I malloc-ed a string "string", and then I freed it, but I get this strange error message:
Code:
==8335==ERROR: AddressSanitizer: attempting free on address which was not malloc()-ed: 0x7fffffffe41e in thread T0
    #0 0x4b7db0  (/media/a/LG/AC/Learn/Programming/C/arrays/a.out+0x4b7db0)
    #1 0x4e97c4  (/media/a/LG/AC/Learn/Programming/C/arrays/a.out+0x4e97c4)
    #2 0x7ffff6ee582f  (/lib/x86_64-linux-gnu/libc.so.6+0x2082f)
    #3 0x417e08  (/media/a/LG/AC/Learn/Programming/C/arrays/a.out+0x417e08)

AddressSanitizer can not describe address in more detail (wild memory access suspected).
SUMMARY: AddressSanitizer: bad-free (/media/a/LG/AC/Learn/Programming/C/arrays/a.out+0x4b7db0) 
==8335==ABORTING
[Inferior 1 (process 8335) exited with code 01]
(gdb)
My code is below:
string_simple.c
Code:
#include <stdio.h>
#include <stdlib.h>
#include <string.h>
#include "printStr.h"
#include "strIsEmpty.h"


int main(int argc, char ** argv)
{
	//Verify User input non-empty string
		if(strIsEmpty(argv[1]))
		{
			printf("String NOT detected..\n  Please rerun program and enter a string\n");
			exit(EXIT_FAILURE);
		}
		
	int length = strlen(argv[1]);

	//Allocate memory for array in heap
		char* string = (char*)malloc((length + 1) * sizeof(char));
		string = argv[1];

	//Padding
		string[length] = '\0';

	//Print out char array
		printStr(string);

	//Free
		free(string);
}

printStr.h
Code:
	void printStr(char* letter)

Raw data |
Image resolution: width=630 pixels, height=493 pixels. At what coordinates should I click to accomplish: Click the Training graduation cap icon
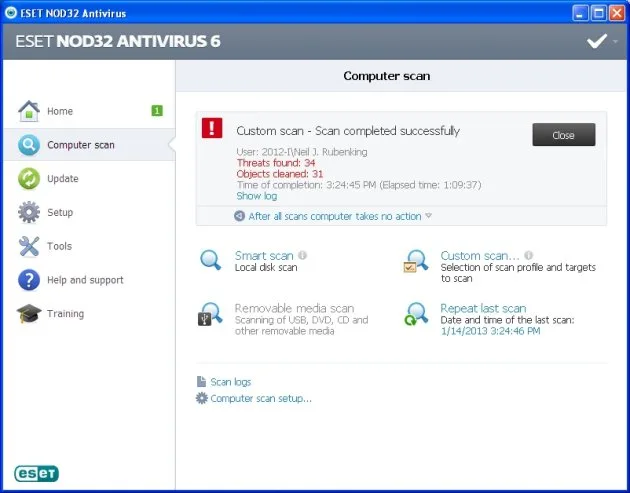coord(29,314)
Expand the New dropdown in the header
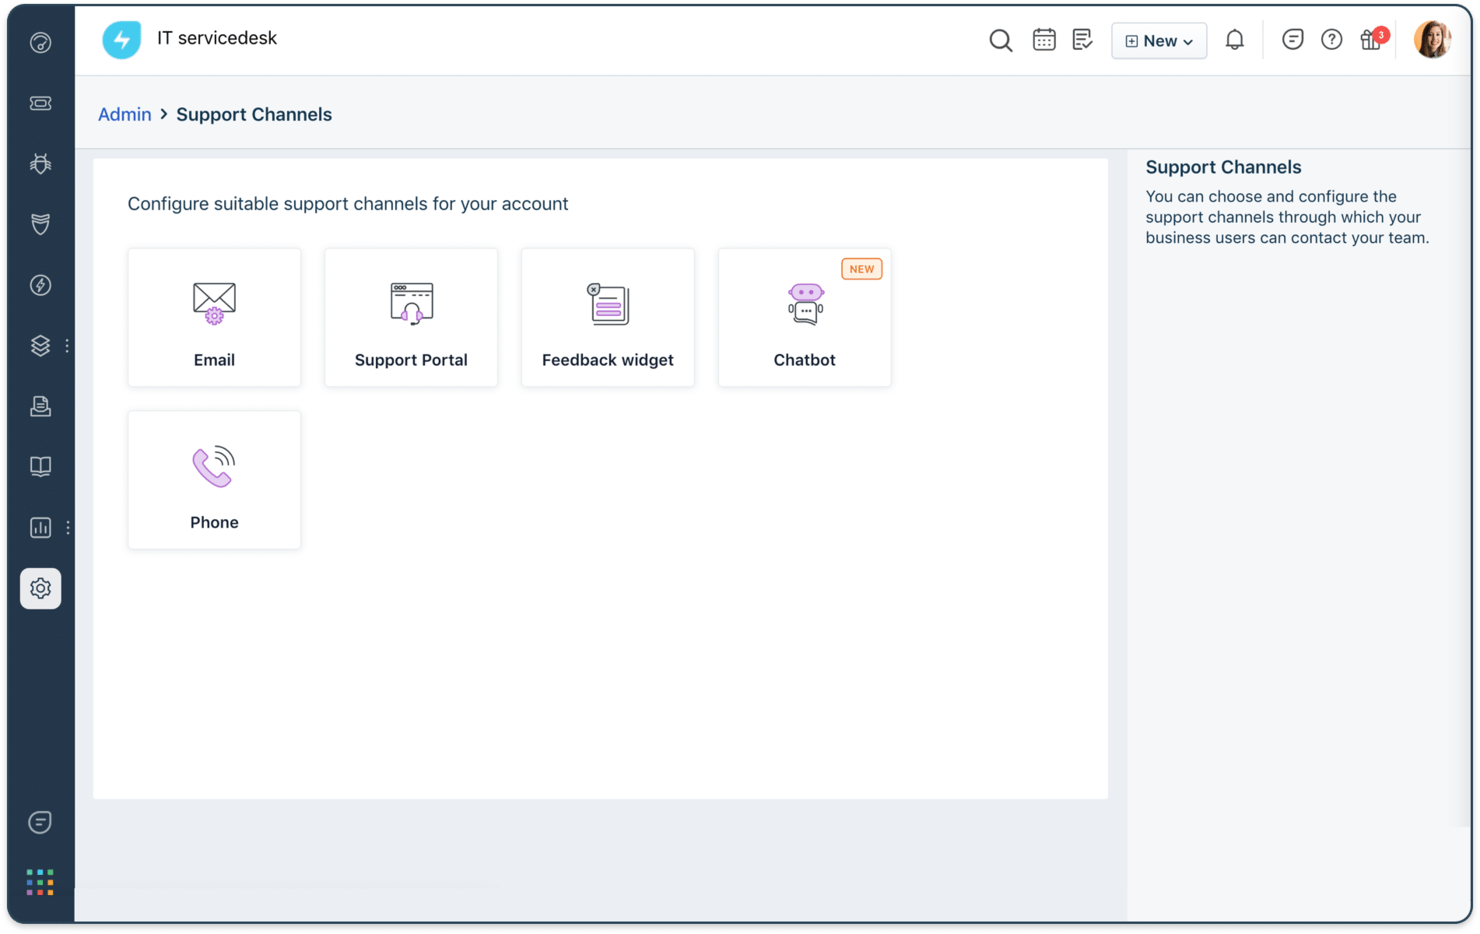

Stated goal 1 | From the forum post about the freeing error, copy the stretch from "I malloc-ed a" through "memory access suspected).".
Stated goal 2 |
Answer these from the forum post about the freeing error:
(a) What process number appears in the AddressSanitizer messages?
(b) What exit code did the process end with?
(c) What is the name of the file that holds the main function?
Stated goal 3 | Translate this sentence from the forum post about the freeing error into Spanish: "AddressSanitizer can not describe address in more detail (wild memory access suspected)."

Task answer 1 |
I malloc-ed a string "string", and then I freed it, but I get this strange error message:
Code:
==8335==ERROR: AddressSanitizer: attempting free on address which was not malloc()-ed: 0x7fffffffe41e in thread T0
    #0 0x4b7db0  (/media/a/LG/AC/Learn/Programming/C/arrays/a.out+0x4b7db0)
    #1 0x4e97c4  (/media/a/LG/AC/Learn/Programming/C/arrays/a.out+0x4e97c4)
    #2 0x7ffff6ee582f  (/lib/x86_64-linux-gnu/libc.so.6+0x2082f)
    #3 0x417e08  (/media/a/LG/AC/Learn/Programming/C/arrays/a.out+0x417e08)

AddressSanitizer can not describe address in more detail (wild memory access suspected).

Task answer 2 |
(a) 8335
(b) 01
(c) string_simple.c

Task answer 3 | AddressSanitizer no puede describir la dirección con más detalle (se sospecha un acceso salvaje a memoria).